I was watching this talk with the always-interesting writer Mark Steyn, which took place at UC Berkeley in 2007, and I was struck by one particular thing Steyn said and thought I would note it down here. Steyn started out as an arts critic and journalist, but he’s far better known now as a commentator on world events and politics. His book America Alone: The End of the World As We Know Itwas a bestseller (and that, indeed, provides a large part of the grist for the 55-minute conversation you can watch via the YouTube clip below). The quote that I thought worth capturing conveys some of the motivation behind his transition from arts criticism to what you might call pan-global-societal criticism.

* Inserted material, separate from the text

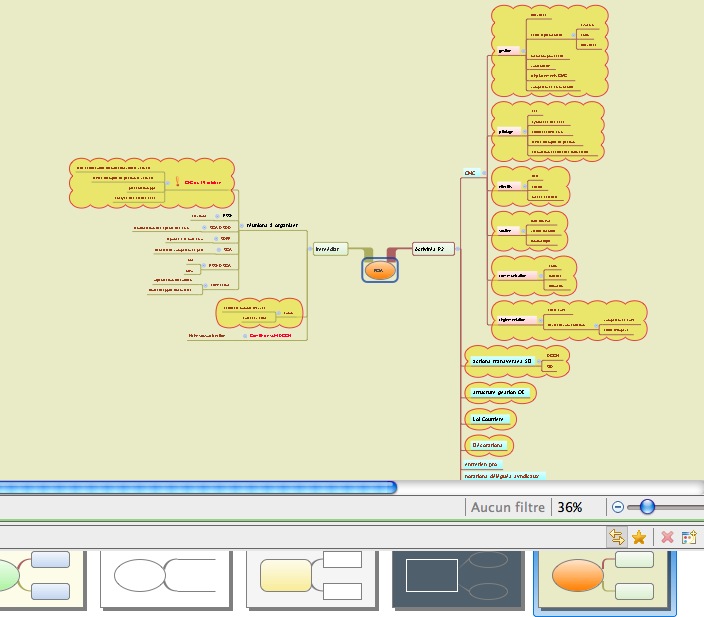This screenshot has width=704, height=617.
Task: Collapse the CNC branch using its node handle
Action: pos(482,173)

I love writing about music, I love writing about film and theater, and I would do that if this was an ideal world. But I think at some point, if there are great things going on in the world, and you want to say something about them, and you don’t — it’s not going to be any consolation to me to have a great CD collection as Western civilization falls apart. In a sense you’ve got to — if you value the freedom to stroll into some piano bar in a hotel somewhere on the planet and hear a great singer singing “The Way You Look Tonight” or whatever — you’ve got to understand that even that little miniature experience is at the apex of a whole cultural foundation, and that you can’t just sort of sheer off the small pleasures of a 32-bar song from all the big geo-political issues. They are explicitly connected in that sense.